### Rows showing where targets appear
──────

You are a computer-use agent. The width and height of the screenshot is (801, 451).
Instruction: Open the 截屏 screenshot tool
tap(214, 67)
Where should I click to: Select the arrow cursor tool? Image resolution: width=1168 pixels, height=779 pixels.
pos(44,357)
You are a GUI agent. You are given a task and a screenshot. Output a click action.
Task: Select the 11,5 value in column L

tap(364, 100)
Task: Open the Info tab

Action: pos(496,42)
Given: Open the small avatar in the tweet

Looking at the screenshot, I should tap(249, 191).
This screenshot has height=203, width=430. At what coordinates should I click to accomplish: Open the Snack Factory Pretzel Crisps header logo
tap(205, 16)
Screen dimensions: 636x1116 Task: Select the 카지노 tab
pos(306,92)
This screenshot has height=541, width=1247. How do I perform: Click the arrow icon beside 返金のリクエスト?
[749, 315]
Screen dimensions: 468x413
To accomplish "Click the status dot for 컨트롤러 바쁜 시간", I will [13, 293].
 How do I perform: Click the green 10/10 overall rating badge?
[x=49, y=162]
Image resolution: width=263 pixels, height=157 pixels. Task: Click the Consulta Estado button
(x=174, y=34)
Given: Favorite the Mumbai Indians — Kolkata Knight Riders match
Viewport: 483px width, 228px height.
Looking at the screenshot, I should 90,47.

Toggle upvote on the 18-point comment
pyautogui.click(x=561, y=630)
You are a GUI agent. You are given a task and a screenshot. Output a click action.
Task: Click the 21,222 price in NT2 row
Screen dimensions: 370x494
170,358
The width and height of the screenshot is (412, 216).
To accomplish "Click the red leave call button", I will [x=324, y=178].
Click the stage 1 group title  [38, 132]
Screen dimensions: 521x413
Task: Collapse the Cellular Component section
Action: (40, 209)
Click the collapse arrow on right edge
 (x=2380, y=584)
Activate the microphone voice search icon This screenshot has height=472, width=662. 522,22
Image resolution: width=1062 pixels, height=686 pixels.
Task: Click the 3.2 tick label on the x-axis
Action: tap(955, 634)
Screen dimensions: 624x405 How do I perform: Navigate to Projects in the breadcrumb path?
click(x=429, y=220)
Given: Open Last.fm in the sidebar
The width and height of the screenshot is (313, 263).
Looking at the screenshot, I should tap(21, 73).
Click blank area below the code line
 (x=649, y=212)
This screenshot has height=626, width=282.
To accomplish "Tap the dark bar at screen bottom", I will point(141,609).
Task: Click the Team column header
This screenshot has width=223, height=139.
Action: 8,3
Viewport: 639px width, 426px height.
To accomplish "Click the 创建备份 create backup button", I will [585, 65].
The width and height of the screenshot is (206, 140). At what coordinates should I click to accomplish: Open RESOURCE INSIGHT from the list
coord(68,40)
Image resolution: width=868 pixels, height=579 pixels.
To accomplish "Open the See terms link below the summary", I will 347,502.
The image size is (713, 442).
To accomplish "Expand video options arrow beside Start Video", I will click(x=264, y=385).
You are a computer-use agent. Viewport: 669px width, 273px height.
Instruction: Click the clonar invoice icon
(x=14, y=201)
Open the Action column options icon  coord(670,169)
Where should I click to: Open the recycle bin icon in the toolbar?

──────

### The request
Can you put every line of the listing above into a numbered list, leaving out the blank lines?

### Written response
1. You are a computer-use agent. The width and height of the screenshot is (801, 451).
2. Instruction: Open the 截屏 screenshot tool
3. tap(214, 67)
4. Where should I click to: Select the arrow cursor tool? Image resolution: width=1168 pixels, height=779 pixels.
5. pos(44,357)
6. You are a GUI agent. You are given a task and a screenshot. Output a click action.
7. Task: Select the 11,5 value in column L
8. tap(364, 100)
9. Task: Open the Info tab
10. Action: pos(496,42)
11. Given: Open the small avatar in the tweet
12. Looking at the screenshot, I should tap(249, 191).
13. This screenshot has height=203, width=430. At what coordinates should I click to accomplish: Open the Snack Factory Pretzel Crisps header logo
14. tap(205, 16)
15. Screen dimensions: 636x1116 Task: Select the 카지노 tab
16. pos(306,92)
17. This screenshot has height=541, width=1247. How do I perform: Click the arrow icon beside 返金のリクエスト?
18. [749, 315]
19. Screen dimensions: 468x413
20. To accomplish "Click the status dot for 컨트롤러 바쁜 시간", I will [13, 293].
21.  How do I perform: Click the green 10/10 overall rating badge?
22. [x=49, y=162]
23. Image resolution: width=263 pixels, height=157 pixels. Task: Click the Consulta Estado button
24. (x=174, y=34)
25. Given: Favorite the Mumbai Indians — Kolkata Knight Riders match
26. Viewport: 483px width, 228px height.
27. Looking at the screenshot, I should 90,47.
28. Toggle upvote on the 18-point comment
29. pyautogui.click(x=561, y=630)
30. You are a GUI agent. You are given a task and a screenshot. Output a click action.
31. Task: Click the 21,222 price in NT2 row
32. Screen dimensions: 370x494
33. 170,358
34. The width and height of the screenshot is (412, 216).
35. To accomplish "Click the red leave call button", I will [x=324, y=178].
36. Click the stage 1 group title  [38, 132]
37. Screen dimensions: 521x413
38. Task: Collapse the Cellular Component section
39. Action: (40, 209)
40. Click the collapse arrow on right edge
41.  (x=2380, y=584)
42. Activate the microphone voice search icon This screenshot has height=472, width=662. 522,22
43. Image resolution: width=1062 pixels, height=686 pixels.
44. Task: Click the 3.2 tick label on the x-axis
45. Action: tap(955, 634)
46. Screen dimensions: 624x405 How do I perform: Navigate to Projects in the breadcrumb path?
47. click(x=429, y=220)
48. Given: Open Last.fm in the sidebar
49. The width and height of the screenshot is (313, 263).
50. Looking at the screenshot, I should tap(21, 73).
51. Click blank area below the code line
52.  (x=649, y=212)
53. This screenshot has height=626, width=282.
54. To accomplish "Tap the dark bar at screen bottom", I will point(141,609).
55. Task: Click the Team column header
56. This screenshot has width=223, height=139.
57. Action: 8,3
58. Viewport: 639px width, 426px height.
59. To accomplish "Click the 创建备份 create backup button", I will [585, 65].
60. The width and height of the screenshot is (206, 140). At what coordinates should I click to accomplish: Open RESOURCE INSIGHT from the list
61. coord(68,40)
62. Image resolution: width=868 pixels, height=579 pixels.
63. To accomplish "Open the See terms link below the summary", I will 347,502.
64. The image size is (713, 442).
65. To accomplish "Expand video options arrow beside Start Video", I will click(x=264, y=385).
66. You are a computer-use agent. Viewport: 669px width, 273px height.
67. Instruction: Click the clonar invoice icon
68. (x=14, y=201)
69. Open the Action column options icon  coord(670,169)
70. Where should I click to: Open the recycle bin icon in the toolbar?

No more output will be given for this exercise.